The State Department’s more optimistic assessment of Ukraine’s capabilities is shared by the US government, the senior official said. And despite its relative obscurity and size compared to the CIA, DIA, and other better-known intelligence agencies, the Bureau of Intelligence and Research often outweighs its weight in interagency discussions, current and former officials say.
“They get attention because they’re good and they tend to be opposites, which is also a good thing,” Treverton said. “Often they are contrary and right.”
But just because an administration is presented with a particular assessment doesn’t mean it will act on it.
In the case of Afghanistan, some intelligence estimates had indicated that the US-backed government in Kabul would be able to hold out against the Taliban for at least a year, long enough for the US to complete its withdrawal and evacuation. But assessments within the intelligence community varied, with even some Public Ministry of Defense reports suggesting that the US-backed Afghan military was unlikely to hold together for long in the face of a Taliban attack, and it quickly became clear that the Biden government was turning had relied on false assessments of combat effectiveness.

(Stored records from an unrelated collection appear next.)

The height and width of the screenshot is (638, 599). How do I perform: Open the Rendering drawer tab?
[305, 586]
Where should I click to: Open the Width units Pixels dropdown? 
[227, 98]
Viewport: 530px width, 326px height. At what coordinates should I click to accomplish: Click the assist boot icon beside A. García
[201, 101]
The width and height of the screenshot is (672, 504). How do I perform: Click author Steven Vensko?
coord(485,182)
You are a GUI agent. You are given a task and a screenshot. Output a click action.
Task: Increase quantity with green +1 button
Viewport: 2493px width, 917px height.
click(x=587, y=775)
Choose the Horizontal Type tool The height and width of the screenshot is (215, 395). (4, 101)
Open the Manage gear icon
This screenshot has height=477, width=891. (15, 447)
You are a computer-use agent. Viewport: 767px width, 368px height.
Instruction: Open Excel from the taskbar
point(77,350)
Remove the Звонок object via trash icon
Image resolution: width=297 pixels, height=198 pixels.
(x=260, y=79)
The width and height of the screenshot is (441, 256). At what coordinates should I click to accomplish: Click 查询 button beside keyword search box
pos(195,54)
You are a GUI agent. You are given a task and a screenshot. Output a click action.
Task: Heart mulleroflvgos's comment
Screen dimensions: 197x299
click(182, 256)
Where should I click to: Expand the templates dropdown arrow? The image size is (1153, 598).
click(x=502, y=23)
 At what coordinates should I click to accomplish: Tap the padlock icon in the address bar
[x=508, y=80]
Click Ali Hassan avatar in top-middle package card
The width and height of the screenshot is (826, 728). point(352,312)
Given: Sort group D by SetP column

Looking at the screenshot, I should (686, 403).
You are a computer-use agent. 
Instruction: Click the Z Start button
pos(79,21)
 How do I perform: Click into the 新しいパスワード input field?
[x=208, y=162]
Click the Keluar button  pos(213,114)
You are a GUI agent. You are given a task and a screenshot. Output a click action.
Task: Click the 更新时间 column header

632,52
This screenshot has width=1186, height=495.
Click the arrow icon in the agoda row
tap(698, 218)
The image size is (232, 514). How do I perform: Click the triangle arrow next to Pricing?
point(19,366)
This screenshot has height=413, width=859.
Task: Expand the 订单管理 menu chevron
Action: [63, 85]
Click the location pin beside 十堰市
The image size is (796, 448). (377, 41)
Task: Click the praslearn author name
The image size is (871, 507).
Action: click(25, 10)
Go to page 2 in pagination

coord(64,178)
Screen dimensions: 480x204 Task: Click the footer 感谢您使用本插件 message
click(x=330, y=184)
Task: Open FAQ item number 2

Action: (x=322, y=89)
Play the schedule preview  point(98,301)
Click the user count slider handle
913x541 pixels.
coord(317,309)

After the Taliban took over Kabul, President Joe Biden attributed the defeat in part to the collapse of the Afghan military – “sometimes without trying to fight”.
The administration had vowed to pull the United States out of Afghanistan, and it’s not clear whether a better assessment of the Afghan army’s combat capability would have prompted the Biden administration to make dramatically different policy decisions. But some critics on Capitol Hill and elsewhere have argued that better predictions of how quickly the Taliban would overrun the US-backed Afghan military would have allowed the government to plan for a less chaotic eventual departure. In reality, US audiences were shocked by images of desperate Afghans hanging on the outside of departing C-17 planes and the deaths of 13 US soldiers in an ISIS suicide bombing at the airport.
Current and former intelligence officials concede that simply looking at military “capabilities” misses the inherently human factors that may prove crucial. Assessing a population’s will to fight is an art, not a science, that defies purely data-driven analysis, the senior State Department official said. But, the official said, it’s a key element in determining how successful a military will be in a battle.
“The basic challenge is that you can see what you can count: so you know something about the weapons that they have and you can maybe see something about their training,” Treverton said.
“But the things that matter are all immaterial,” he said. “You just don’t know how good they’re going to be and how ready to fight they’re going to be. I’ve never seen that we have a good way to do that.”
And indeed, it’s a focus on softer policy indicators that may have allowed the State Department to reach a more accurate conclusion on Ukraine than the military-leaning Department of Defense or the broader intelligence community, Treverton, the State Department official and other sources recommended.
“The IC makes assessments based on what it collects. The Department of Defense makes assessments based on what it knows about the military. But the state has people who have spent their whole careers locally, fired diplomatic ties and therefore understand the mentality of the people and the culture,” said a source familiar with the assessments.
“That’s important when it comes to assessing resistance.”
The State Department official said the department is well-placed to analyze the “fighting spirit” given its inherent emphasis on cultural and historical context.
The combative exchanges between King and Berrier hinted at a deep-rooted concern among lawmakers that US intelligence is lacking in these key human indicators.
“All I’m saying is that the intelligence community needs to be able to do a better job on this matter,” King said.
“I think the intelligence community has done a great job on this, Senator. We’ll—” Berrier replied.
King interrupted him in a raised voice.
“General, how can you say that Kyiv would fall in three days and Ukraine in two weeks when we were specifically told?